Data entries
--- START ---

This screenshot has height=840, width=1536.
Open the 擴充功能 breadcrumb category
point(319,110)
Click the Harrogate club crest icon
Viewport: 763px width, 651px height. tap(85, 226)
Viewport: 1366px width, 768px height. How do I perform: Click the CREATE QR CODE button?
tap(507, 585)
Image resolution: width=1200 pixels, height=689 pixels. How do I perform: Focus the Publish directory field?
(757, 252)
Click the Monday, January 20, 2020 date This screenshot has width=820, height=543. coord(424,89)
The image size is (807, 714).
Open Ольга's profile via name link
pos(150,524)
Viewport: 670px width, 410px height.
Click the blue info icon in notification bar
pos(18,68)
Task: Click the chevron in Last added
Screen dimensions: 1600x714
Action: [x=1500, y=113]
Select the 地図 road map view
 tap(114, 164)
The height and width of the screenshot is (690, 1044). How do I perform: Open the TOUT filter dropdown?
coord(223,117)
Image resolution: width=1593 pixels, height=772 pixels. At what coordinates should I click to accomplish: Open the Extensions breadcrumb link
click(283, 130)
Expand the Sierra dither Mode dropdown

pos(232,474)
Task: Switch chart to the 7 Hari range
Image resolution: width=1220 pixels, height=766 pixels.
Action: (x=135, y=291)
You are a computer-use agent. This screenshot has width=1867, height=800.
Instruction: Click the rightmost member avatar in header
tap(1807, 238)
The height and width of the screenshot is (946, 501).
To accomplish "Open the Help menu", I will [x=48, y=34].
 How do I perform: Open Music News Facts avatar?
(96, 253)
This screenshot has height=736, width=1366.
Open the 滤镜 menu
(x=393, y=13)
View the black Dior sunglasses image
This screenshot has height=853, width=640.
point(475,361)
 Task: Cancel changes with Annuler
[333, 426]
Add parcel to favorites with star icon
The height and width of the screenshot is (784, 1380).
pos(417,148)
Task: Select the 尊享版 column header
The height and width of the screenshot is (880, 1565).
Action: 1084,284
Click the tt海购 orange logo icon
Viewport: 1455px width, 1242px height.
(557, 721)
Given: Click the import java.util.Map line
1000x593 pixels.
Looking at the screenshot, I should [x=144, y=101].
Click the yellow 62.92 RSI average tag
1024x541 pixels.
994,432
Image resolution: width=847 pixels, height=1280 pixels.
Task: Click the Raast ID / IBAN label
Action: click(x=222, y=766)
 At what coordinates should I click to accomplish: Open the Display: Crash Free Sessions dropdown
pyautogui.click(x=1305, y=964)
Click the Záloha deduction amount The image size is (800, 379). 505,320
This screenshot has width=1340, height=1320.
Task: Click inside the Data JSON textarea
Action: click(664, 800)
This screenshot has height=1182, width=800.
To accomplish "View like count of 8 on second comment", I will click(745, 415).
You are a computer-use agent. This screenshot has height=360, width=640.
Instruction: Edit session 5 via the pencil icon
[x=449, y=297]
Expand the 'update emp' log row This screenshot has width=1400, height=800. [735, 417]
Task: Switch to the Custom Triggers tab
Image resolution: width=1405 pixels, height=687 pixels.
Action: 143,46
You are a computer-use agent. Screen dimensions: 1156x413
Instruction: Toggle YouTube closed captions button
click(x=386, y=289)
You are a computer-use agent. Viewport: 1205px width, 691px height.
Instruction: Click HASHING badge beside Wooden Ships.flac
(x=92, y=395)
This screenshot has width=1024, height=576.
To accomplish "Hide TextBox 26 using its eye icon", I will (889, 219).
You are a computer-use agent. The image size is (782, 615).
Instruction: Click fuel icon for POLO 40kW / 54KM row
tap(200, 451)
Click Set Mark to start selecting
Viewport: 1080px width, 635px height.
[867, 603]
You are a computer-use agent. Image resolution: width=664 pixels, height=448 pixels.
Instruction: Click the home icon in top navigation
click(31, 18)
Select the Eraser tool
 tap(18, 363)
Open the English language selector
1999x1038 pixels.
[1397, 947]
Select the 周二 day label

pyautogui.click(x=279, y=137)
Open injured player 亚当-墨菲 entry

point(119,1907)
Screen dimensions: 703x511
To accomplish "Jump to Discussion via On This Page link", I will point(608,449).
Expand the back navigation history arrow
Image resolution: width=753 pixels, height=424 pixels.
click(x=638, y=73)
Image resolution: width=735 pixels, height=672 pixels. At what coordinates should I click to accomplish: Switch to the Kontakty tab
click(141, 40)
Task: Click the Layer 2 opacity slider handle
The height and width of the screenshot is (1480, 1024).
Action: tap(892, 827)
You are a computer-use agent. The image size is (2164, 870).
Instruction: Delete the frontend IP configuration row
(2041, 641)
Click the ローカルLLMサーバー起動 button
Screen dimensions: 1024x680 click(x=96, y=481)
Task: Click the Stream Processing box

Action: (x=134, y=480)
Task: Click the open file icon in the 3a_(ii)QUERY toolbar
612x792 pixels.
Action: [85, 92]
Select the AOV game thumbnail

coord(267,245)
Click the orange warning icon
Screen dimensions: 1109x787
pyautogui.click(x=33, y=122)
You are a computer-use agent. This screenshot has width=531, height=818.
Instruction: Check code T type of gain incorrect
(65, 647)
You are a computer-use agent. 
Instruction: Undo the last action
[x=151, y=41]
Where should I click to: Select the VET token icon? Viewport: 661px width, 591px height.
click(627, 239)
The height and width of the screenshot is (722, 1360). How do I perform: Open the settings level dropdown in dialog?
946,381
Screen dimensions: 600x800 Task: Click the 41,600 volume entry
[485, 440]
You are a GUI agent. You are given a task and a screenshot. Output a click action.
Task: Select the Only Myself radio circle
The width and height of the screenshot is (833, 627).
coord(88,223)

--- END ---

Description of the task — Where does the string "agent" appear in the records above? Return every line that holds it.

Written response —
You are a computer-use agent. This screenshot has width=1867, height=800.
You are a computer-use agent. This screenshot has height=360, width=640.
You are a computer-use agent. Screen dimensions: 1156x413
You are a computer-use agent. Viewport: 1205px width, 691px height.
You are a computer-use agent. The image size is (782, 615).
You are a computer-use agent. Image resolution: width=664 pixels, height=448 pixels.
You are a computer-use agent. The image size is (2164, 870).
You are a computer-use agent. This screenshot has width=531, height=818.
You are a computer-use agent. 
You are a GUI agent. You are given a task and a screenshot. Output a click action.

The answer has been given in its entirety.